§ **Consignes des tâches**
1. D'après l'extrait sur Saint-Boniface Street Links, quel montant le gouvernement fédéral accorde-t-il au programme OASIS, et sur quelle période ?
2. Quels types d'intervenants rémunérés composent l'équipe de la clinique mobile, selon l'extrait sur Saint-Boniface Street Links ?
3. Poursuivez l'extrait sur Saint-Boniface Street Links après sa dernière phrase.

§ **Extrait cité**

● ● ● ● ● ● ●

Dans cet abri temporaire, l’organisme a aménagé 15 places pour accueillir des personnes sans-abri, en plus de l’espace réservé à ses bureaux.

« C’est beaucoup plus commode pour les donateurs de se rendre dans un édifice qui a pignon sur rue, comparativement à un garage caché. Si le bâtiment nous est accordé, nous sommes prêts à nous acquitter des charges liées à son fonctionnement », suggère- t-elle.

Contacté, Matt Allard, conseiller municipal de Saint-Boniface, a estimé que « Saint-Boniface Street Links a fait preuve d’une utilisation très efficace de l’espace du 604 St. Mary’s au cours de l’hiver pour aider les personnes sans logement qui avaient besoin d’un refuge contre les intempéries ».

« Je les en félicite. Street Links fait actuellement de son mieux avec ce qu’il a pour mener ses opérations dans un petit espace, et la ville devrait explorer toutes les possibilités pour l’aider à trouver un espace permanent plus grand », a-t-il ajouté. 

Les petits miracles d’une clinique mobile

Depuis avril 2022, Saint-Boniface Street Links mène une action inédite à Winnipeg, pour aider des personnes itinérantes à s’en sortir alors qu’elles sont en état de dépendance à la drogue et à l’alcool.

Une équipe constituée de 22 intervenants rémunérés, entre travailleurs communautaires en santé mentale, des intervenants sociaux et une infirmière, ainsi que 30 bénévoles multitâches, fait office d’une clinique mobile. Elle sillonne les quartiers de Saint-Boniface pour sauver des itinérants des risques de mort par overdose.

Ce programme, financé à hauteur de 325 000 $ sur une période de 18 mois par le gouvernement fédéral, a pour nom OASIS (Outreach and Supportive Intervention for People Who Use Substances).

« Nous avons réalisé que le besoin des personnes itinérantes se situait au-delà de la question des vêtements chauds, de la nourriture et de l’hébergement temporaire, durant les grandes vagues de froid. Beaucoup de personnes sans-abri font face à de sérieux problèmes d’addiction à la drogue et décèdent dans la rue pour cause d’overdose », signale Marion Willis.

● ● ● ● ● ● ●

§ **Bloc de données**
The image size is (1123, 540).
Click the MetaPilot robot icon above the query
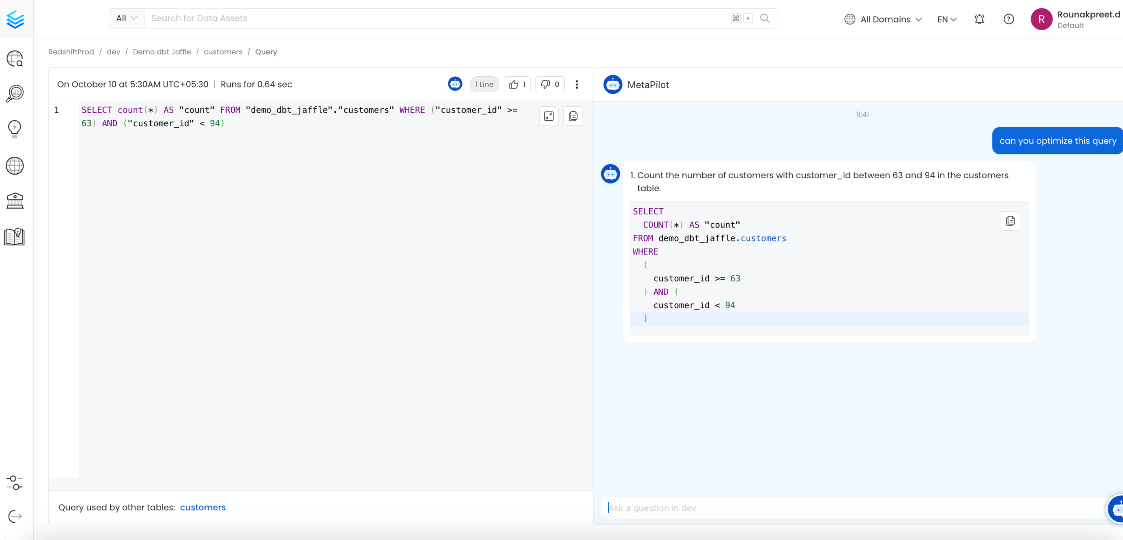click(x=455, y=84)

● ● ● ● ● ● ●

§ **Résultats par tâche**
1. 325 000 $ sur une période de 18 mois.

2.
- Des travailleurs communautaires en santé mentale
- Des intervenants sociaux
- Une infirmière

3.
La clinique mobile part ainsi à la rencontre des personnes ciblées dans leur milieu, à l’exemple des tentes et des abribus. « Nous les localisons de bouche à oreille, à travers nos amis ou à travers d’autres personnes sans-abri, comme ils se connaissent », explique- t-elle.

Quant à l’approche, elle est plutôt progressive et peut s’étendre sur six semaines. « Notre équipe amène tranquillement les personnes ciblées à accepter d’intégrer le pro- gramme, réduire et ensuite arrêter la consommation des substances pour pouvoir les héberger », ajoute la DG de Saint-Boniface Street Links.

Les personnes admises dans le programme OASIS, sont pour la plupart accueillies dans des maisons mises à la disposition de l’organisme par des propriétaires d’édifices inoccupés ou fermés pour notamment de futures rénovations.

« Comme les bienfaiteurs savent que nous accompagnons ces personnes itinérantes, que nous leur rendons visite et que nous ne les abandonnons pas dans leurs appartements, ils font confiance et sont contents d’aider », témoigne Marion Willis.

« Je ne suis pas encore prêt pour l’instant, mais la Morberg House va m’aider à trouver du travail quand j’aurai complètement dépassé cette situation. »

René, un résident de la Morberg House

René, un résident qui s’en sort bien

Depuis avril 2022, Saint-Boniface Street Links a pu aider 426 personnes itinérantes à faire le premier pas pour sortir de la dépendance à la drogue et à l’alcool, pour ensuite les héberger et les prendre en charge.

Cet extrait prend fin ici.